[proofplan] We argue by contradiction. If an honest band is also narrow at the smoother rate around $f_0$, then it cannot contain both $f_0$ and the rough perturbation $f_n$, because their supremum-norm separation is much larger than $r_n(s_2)$. This converts the band into a test between $P_{f_0}^{(n)}$ and $P_{f_n}^{(n)}$ with asymptotic sum of errors at most $2\alpha$. The total-variation lower bound for testing gives every such test sum of errors at least $\eta$, contradicting $\eta>2\alpha$; the theorem has been stated directly in terms of the membership, separation, and testing-distance assumptions needed for this argument. [/proofplan]

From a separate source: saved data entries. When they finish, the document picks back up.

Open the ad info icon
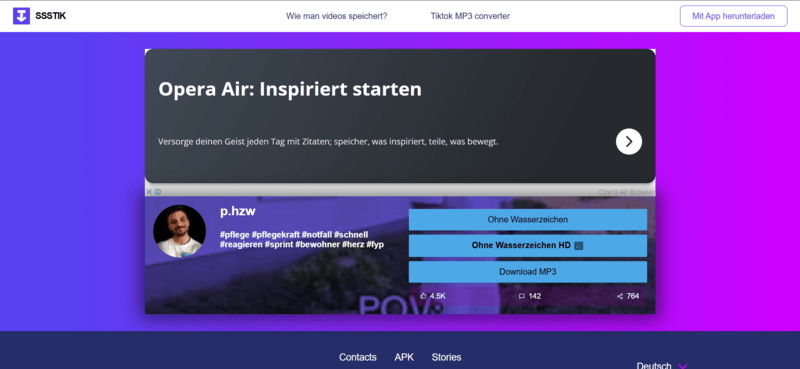The width and height of the screenshot is (800, 369). [158, 192]
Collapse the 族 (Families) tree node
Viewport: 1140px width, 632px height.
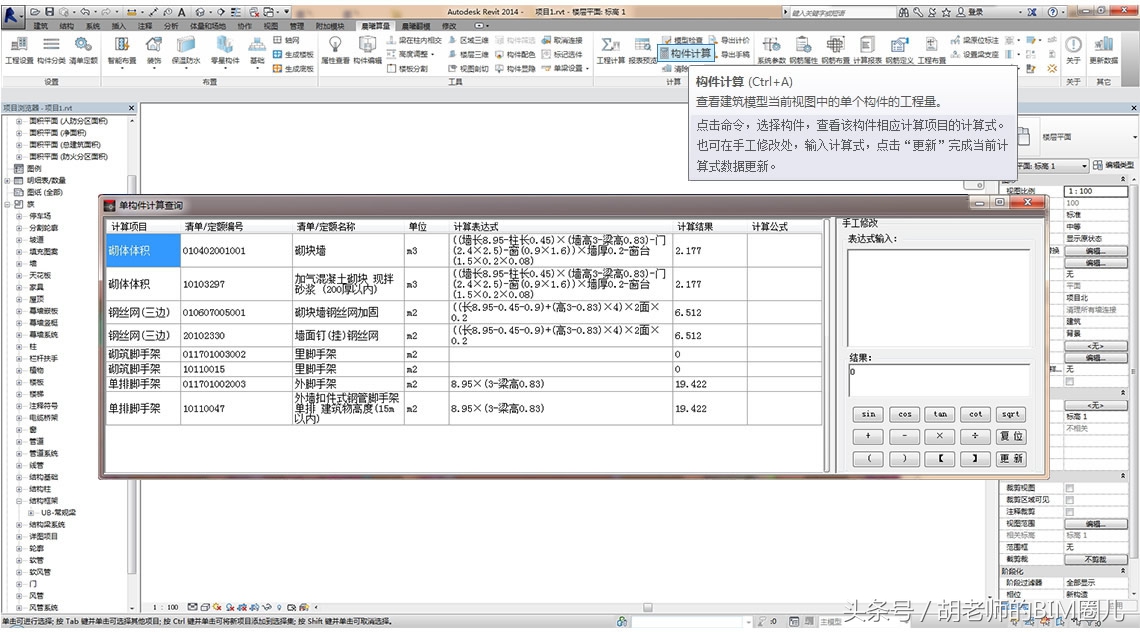(7, 205)
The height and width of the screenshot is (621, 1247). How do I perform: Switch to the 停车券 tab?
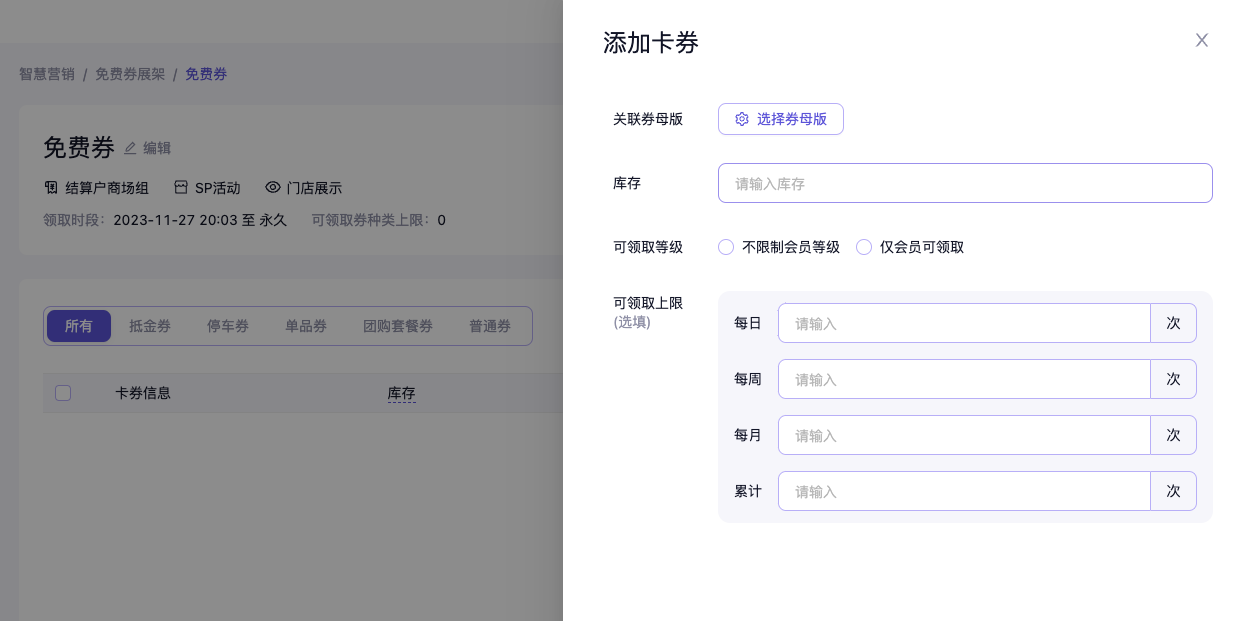click(x=228, y=326)
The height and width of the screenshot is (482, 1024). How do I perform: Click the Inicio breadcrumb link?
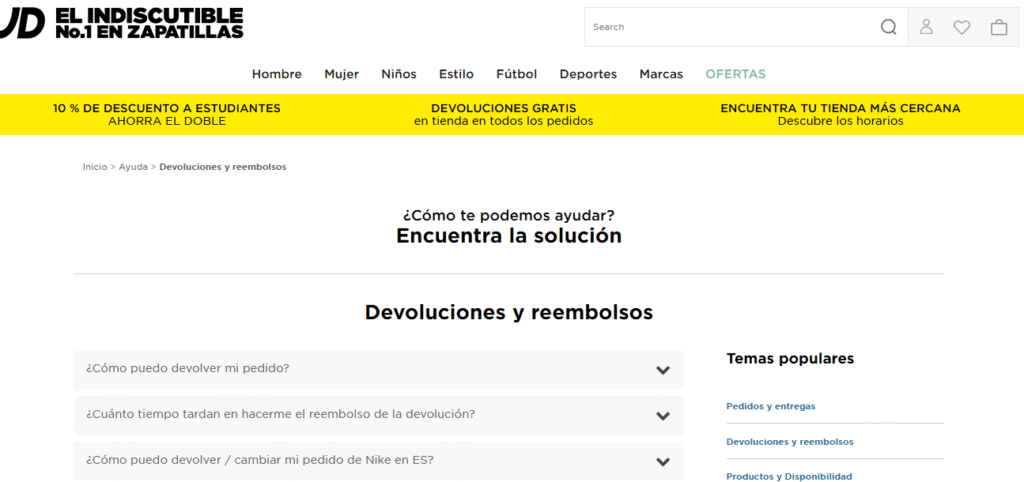tap(94, 167)
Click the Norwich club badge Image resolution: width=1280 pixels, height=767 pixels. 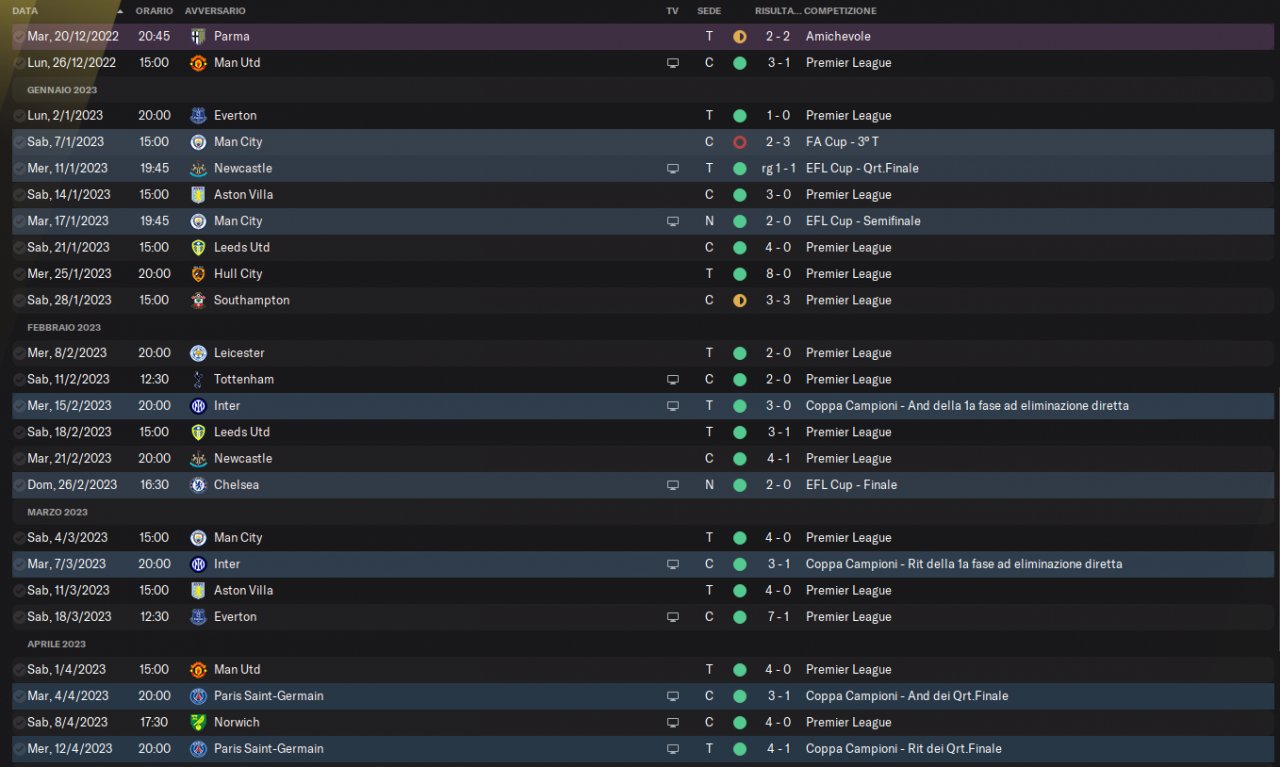pos(198,722)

[step:Assume an adaptive honest band exists] Suppose, toward a contradiction, that there exist a sequence of random confidence bands $C_n$ and a constant $M<\infty$ satisfying the two asserted properties. We use the standard measurability convention for confidence bands: for each deterministic signal $g$ in the model class, the event $\{g\in C_n\}$ is measurable, and the event $\{\operatorname{diam}_\infty(C_n)>u\}$ is measurable for each real number $u>0$. Since $f_0\in\mathcal{F}_{s_2}\subset\mathcal{F}_{s_1}$, honesty over $\mathcal{F}_{s_1}$ implies that the noncoverage probabilities at $f_0$ have limit superior at most $\alpha$. Since $f_n\in\mathcal{F}_{s_1}$ for all sufficiently large $n$, the same honesty condition implies that the noncoverage probabilities at $f_n$ have limit superior at most $\alpha$. Finally, the diameter condition for the smooth class $\mathcal{F}_{s_2}$, applied at $f_0$, implies that the $P_{f_0,n}$-probability of the event $\operatorname{diam}_\infty(C_n)>M r_n(s_2)$ tends to $0$. [/step]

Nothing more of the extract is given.